Managing Race Conditions in Event-Driven Systems with Go
The Challenge of Distributed Event Ordering
Building distributed systems means accepting that events won't always arrive in the order they were created. When services communicate asynchronously through message queues and event streams, race conditions become inevitable.

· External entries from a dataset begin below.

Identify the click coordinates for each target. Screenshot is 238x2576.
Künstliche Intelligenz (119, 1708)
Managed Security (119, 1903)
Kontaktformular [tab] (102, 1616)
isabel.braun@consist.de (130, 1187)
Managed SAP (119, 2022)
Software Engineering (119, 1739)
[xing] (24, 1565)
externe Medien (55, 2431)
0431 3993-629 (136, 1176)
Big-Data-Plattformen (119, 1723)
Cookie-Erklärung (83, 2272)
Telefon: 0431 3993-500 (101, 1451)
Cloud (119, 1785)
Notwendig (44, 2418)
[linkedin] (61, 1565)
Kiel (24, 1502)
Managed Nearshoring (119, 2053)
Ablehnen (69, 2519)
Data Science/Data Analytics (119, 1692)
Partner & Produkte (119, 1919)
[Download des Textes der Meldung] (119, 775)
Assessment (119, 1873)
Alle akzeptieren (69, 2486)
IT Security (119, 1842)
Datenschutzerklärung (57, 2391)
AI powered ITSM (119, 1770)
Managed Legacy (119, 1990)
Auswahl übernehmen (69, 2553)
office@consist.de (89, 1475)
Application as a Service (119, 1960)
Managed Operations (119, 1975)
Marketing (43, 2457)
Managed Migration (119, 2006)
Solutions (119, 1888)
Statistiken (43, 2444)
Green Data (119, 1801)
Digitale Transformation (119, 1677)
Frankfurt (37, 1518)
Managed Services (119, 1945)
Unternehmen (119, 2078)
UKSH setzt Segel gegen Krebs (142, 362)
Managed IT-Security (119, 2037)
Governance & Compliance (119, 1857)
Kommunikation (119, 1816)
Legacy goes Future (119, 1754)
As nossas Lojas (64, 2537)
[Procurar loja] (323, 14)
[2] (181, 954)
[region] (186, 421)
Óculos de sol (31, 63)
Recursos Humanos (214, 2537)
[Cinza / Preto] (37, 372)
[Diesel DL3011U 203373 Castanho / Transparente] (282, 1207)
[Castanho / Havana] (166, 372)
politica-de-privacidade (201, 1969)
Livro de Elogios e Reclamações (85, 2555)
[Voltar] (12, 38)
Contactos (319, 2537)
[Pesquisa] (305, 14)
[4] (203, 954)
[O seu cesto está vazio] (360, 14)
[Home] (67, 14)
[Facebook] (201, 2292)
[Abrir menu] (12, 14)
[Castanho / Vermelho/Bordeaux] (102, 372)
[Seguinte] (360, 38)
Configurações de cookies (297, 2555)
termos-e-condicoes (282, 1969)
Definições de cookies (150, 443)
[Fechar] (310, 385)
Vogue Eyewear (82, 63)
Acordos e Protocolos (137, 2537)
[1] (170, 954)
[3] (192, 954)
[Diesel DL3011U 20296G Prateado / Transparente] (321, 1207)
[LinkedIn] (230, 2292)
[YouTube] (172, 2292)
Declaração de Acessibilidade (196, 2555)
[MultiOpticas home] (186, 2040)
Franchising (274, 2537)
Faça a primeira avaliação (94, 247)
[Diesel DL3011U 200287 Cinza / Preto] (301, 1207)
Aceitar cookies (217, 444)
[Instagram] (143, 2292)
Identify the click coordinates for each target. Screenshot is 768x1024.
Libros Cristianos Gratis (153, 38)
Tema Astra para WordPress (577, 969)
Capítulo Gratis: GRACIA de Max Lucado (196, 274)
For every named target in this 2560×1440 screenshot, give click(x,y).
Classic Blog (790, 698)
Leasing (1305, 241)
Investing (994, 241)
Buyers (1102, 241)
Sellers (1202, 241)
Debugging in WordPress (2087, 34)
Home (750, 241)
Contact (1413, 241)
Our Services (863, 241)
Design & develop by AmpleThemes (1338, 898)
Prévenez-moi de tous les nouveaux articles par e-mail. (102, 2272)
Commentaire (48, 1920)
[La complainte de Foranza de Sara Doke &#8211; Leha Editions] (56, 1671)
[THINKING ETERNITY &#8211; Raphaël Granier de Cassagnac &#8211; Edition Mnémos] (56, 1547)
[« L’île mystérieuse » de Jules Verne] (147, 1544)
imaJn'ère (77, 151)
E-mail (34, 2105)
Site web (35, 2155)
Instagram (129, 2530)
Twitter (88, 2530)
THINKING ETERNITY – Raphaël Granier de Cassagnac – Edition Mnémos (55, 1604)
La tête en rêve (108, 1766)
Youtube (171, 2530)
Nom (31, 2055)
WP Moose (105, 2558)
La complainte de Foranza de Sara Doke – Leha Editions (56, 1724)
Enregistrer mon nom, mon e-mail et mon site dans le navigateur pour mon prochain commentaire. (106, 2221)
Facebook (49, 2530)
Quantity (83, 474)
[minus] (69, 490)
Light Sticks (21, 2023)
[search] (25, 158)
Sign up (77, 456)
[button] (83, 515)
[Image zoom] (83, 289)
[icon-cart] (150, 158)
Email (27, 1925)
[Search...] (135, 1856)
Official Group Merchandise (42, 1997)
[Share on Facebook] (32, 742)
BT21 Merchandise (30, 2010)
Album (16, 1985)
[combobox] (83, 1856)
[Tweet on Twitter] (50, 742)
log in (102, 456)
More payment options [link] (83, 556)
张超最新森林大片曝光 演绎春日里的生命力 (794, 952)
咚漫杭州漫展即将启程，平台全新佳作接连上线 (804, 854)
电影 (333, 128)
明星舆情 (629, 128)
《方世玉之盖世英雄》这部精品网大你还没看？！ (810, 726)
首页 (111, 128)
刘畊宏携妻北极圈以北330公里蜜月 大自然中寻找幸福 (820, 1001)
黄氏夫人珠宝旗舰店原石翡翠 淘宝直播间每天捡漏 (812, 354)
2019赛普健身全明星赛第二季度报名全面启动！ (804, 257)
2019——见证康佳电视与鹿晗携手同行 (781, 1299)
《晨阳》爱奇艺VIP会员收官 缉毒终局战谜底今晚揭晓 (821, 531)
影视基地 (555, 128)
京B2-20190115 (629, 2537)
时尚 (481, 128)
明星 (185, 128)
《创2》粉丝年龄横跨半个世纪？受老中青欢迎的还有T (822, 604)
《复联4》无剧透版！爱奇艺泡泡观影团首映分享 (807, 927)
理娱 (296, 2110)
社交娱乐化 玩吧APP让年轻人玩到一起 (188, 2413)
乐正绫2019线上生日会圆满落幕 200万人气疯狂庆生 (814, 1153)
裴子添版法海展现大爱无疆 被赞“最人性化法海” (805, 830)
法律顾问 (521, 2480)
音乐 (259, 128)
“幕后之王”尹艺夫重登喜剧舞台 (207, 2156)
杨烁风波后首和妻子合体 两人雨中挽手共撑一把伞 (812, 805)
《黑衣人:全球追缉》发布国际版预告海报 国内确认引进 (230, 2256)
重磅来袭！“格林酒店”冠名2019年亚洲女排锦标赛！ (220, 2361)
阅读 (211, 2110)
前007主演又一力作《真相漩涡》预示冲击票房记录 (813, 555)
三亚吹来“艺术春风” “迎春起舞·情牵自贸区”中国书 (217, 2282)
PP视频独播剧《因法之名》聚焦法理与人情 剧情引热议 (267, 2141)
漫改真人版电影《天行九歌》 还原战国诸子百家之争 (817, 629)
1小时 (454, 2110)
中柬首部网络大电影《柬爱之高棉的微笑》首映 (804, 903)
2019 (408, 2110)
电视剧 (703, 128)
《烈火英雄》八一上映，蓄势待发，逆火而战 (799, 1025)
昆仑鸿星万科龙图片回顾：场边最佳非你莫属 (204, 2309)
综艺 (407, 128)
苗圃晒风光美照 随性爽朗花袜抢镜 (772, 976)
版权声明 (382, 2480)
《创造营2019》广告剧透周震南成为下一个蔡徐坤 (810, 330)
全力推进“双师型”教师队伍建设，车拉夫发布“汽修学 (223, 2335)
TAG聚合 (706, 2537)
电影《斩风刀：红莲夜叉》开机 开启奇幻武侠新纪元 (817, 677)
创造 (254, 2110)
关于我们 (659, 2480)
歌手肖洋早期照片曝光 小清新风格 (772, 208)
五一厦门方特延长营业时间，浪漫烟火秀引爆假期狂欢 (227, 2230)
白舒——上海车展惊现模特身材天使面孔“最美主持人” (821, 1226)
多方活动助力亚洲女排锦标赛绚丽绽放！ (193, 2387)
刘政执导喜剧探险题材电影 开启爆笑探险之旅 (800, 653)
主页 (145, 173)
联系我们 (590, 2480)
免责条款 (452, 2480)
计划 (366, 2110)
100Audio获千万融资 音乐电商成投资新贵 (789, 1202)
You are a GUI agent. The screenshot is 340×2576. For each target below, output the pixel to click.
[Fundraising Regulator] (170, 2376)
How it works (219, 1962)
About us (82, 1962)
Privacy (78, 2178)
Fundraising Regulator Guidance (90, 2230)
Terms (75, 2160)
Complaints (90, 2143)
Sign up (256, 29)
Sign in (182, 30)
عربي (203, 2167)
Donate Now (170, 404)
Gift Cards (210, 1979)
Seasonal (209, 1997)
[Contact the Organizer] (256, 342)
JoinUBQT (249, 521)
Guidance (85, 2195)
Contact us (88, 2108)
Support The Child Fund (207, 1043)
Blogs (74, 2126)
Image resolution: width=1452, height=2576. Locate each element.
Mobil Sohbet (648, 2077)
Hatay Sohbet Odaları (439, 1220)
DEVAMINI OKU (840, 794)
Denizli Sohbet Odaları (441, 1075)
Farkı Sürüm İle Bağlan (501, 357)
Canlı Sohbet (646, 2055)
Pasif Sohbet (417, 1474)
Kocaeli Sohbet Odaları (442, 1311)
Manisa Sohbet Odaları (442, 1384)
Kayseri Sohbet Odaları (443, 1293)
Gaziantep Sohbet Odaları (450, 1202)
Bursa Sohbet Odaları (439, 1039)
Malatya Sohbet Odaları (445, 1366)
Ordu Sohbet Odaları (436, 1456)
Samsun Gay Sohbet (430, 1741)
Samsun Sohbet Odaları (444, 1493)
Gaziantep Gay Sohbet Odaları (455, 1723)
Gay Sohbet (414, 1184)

This guide explores practical strategies for handling out-of-order events using Go.
Understanding the Problem
Consider an e-commerce order processing system where multiple services handle different aspects of an order:
- Inventory service checks stock availability
- Payment service processes transactions
- Shipping service calculates delivery options
- Customer service updates loyalty points
Each service publishes events independently, but network latency, queue processing delays, and service availability can shuffle the order in which your aggregation service receives these events.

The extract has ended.